Ma i dati S&P invitano alla cautela: la deglobalizzazione, per ora, è più retorica che fatto compiuto. Le catene produttive non si riorganizzano da un giorno all’altro, e molte imprese – specie quelle europee – continuano a operare su scala globale. Tuttavia, il rischio esiste. Ed è proprio la possibilità di una frammentazione del commercio internazionale a dover essere monitorata attentamente, perché potrebbe avere ripercussioni enormi sui modelli di crescita, occupazione e produttività.
Anche la BCE ha acceso i riflettori su questo tema. Due economiste, in un recente blog, si sono chieste se stiamo vivendo un semplice riassetto temporaneo o un vero cambio di paradigma. Analizzando le strategie delle imprese, hanno rilevato tre approcci: accumulo di scorte, diversificazione geografica dei fornitori e ricollocamento delle produzioni. Ma ognuno di questi comporta un equilibrio delicato tra costo e sicurezza, efficienza e stabilità. Nessuna scelta è neutra.
Il reshoring, ad esempio, può essere utile per evitare i rischi politici o logistici. Ma riducendo la diversificazione geografica si diventa più vulnerabili agli shock interni. Inoltre, riportare la produzione all’interno dei confini nazionali significa anche rinunciare ai vantaggi del commercio globale, rendendo più difficile l’adozione di innovazione e il trasferimento di know-how. Un costo che rischia di penalizzare proprio le economie più piccole e aperte, come quelle europee.
In definitiva, come investitori, dobbiamo imparare a muoverci in uno scenario meno lineare, dove l’efficienza non è più l’unico parametro e dove la politica torna a influenzare l’economia in modo diretto.

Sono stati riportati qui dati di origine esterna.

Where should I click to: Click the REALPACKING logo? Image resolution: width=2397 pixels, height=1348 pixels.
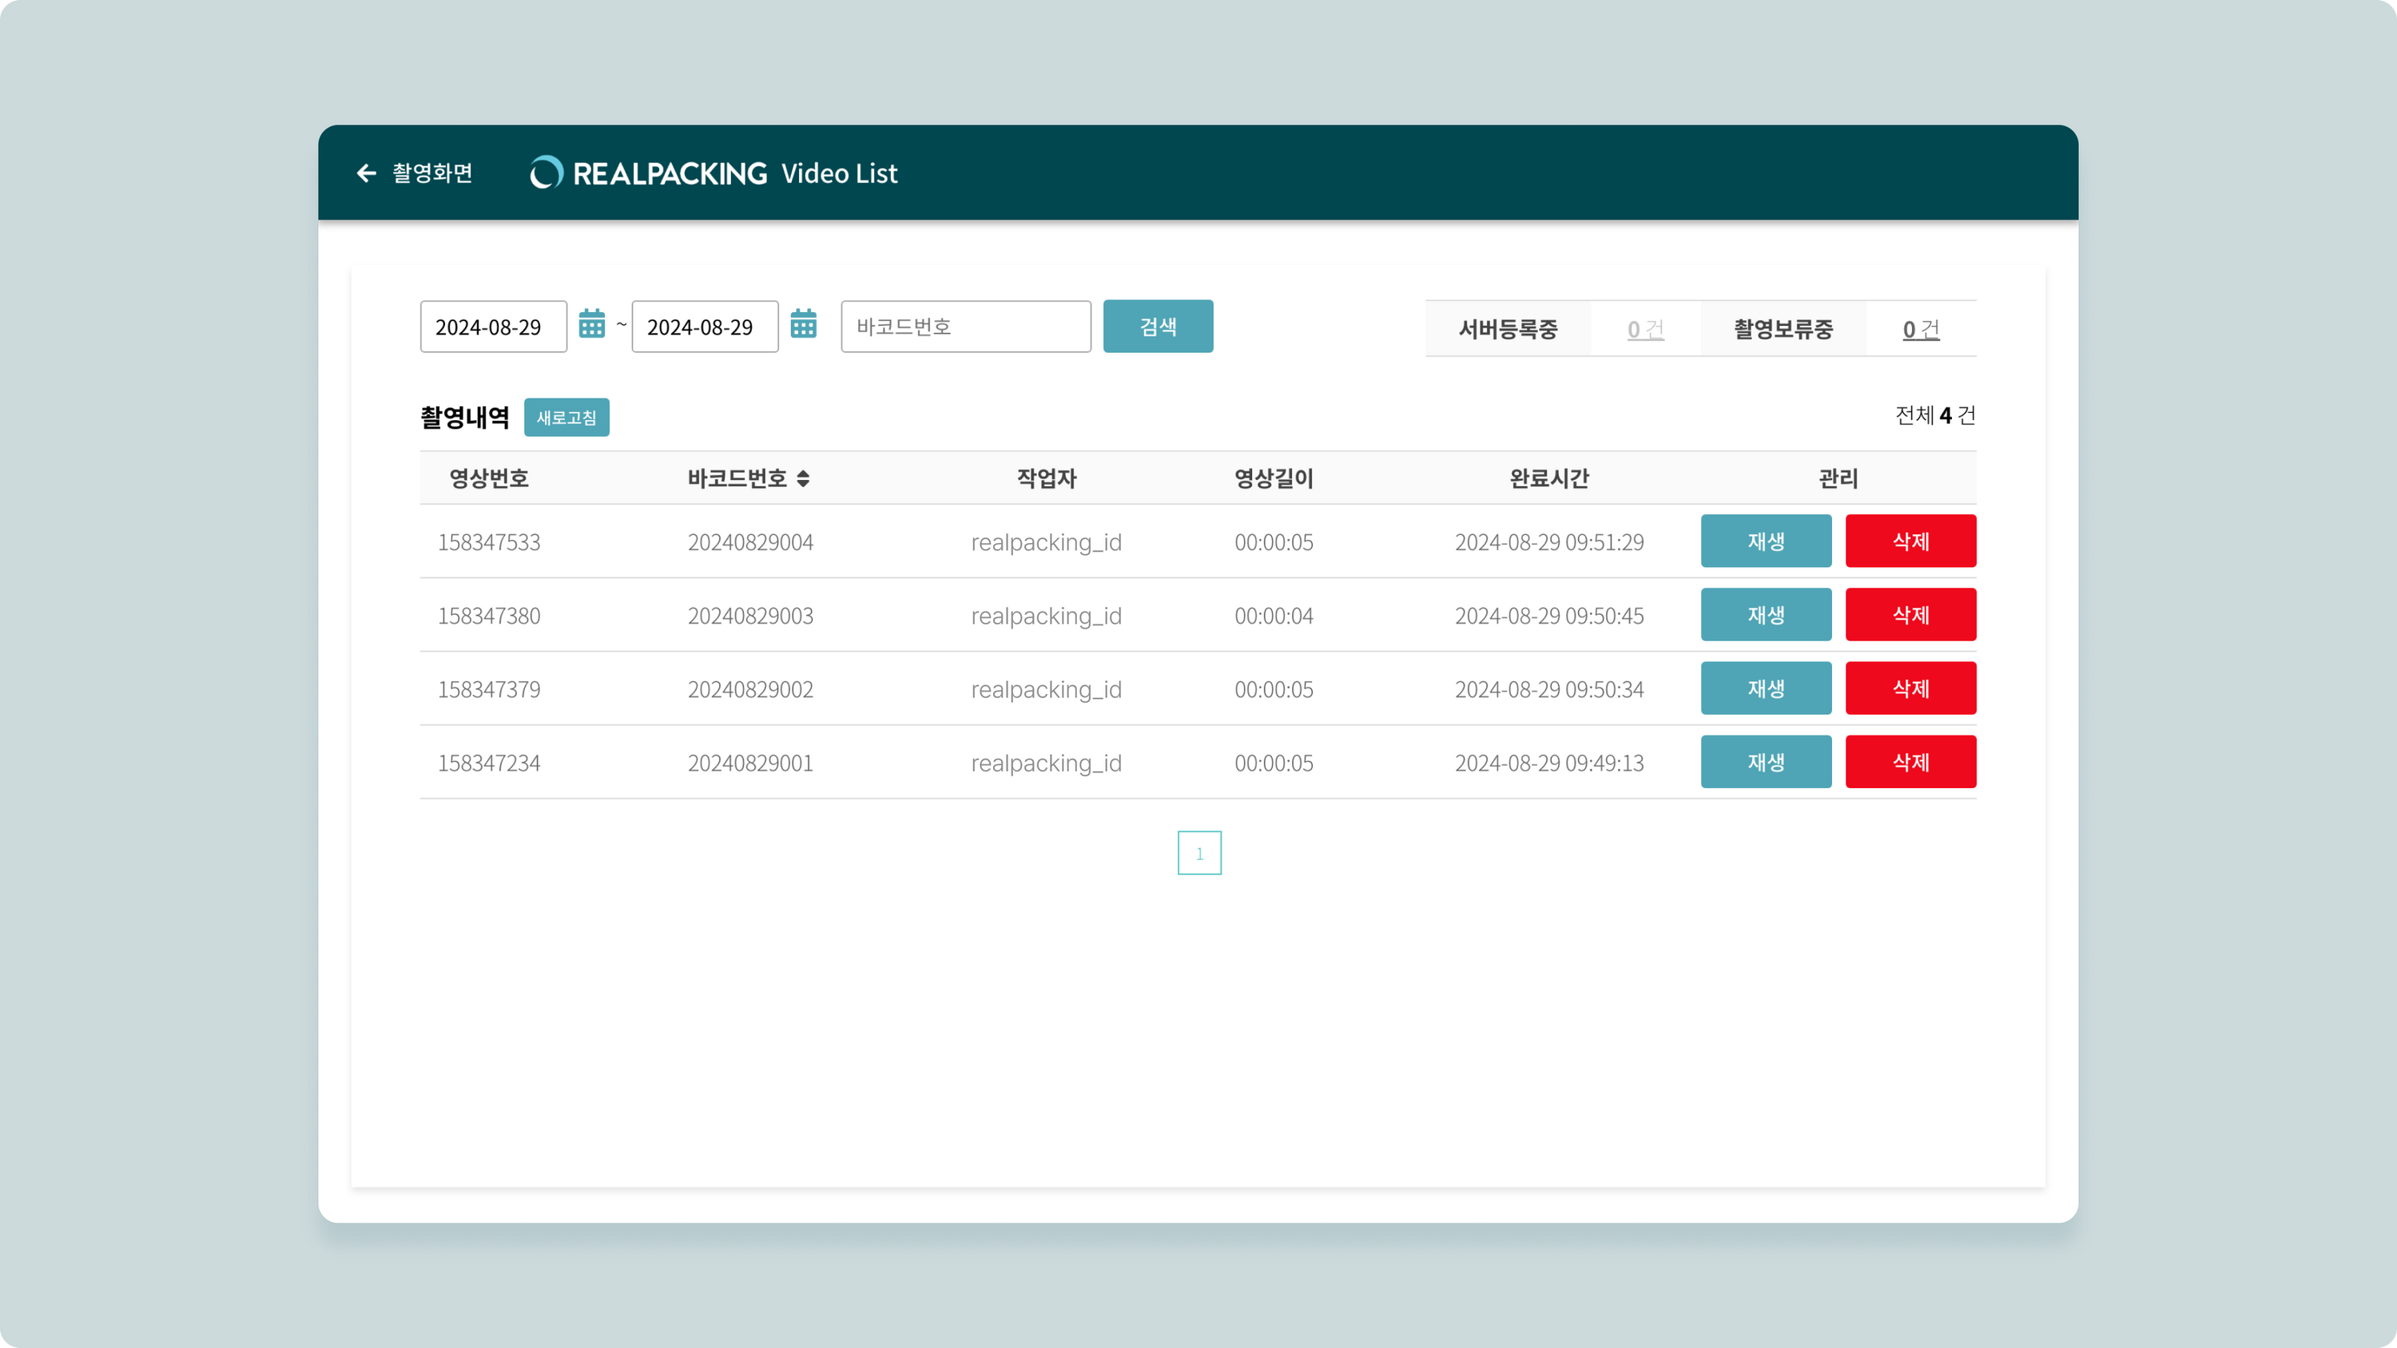(649, 173)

Il mercato non è più “una macchina perfetta”, ma un ecosistema da leggere, analizzare, interpretare. E proprio per questo, il ruolo di un consulente oggi è diventato ancora più centrale: serve metodo, profondità e capacità di adattamento continuo.
Nel nostro lavoro, questo significa applicare un approccio preciso: partire da una valutazione complessiva del patrimonio, esaminare a 360 gradi le esigenze, trattare ogni obiettivo come un progetto unico, con soluzioni personalizzate. Significa anche usare strumenti avanzati per il controllo dei portafogli, valutare i rischi con attenzione e monitorare costantemente l’andamento degli investimenti, fornendo report dedicati e aggiornamenti costanti.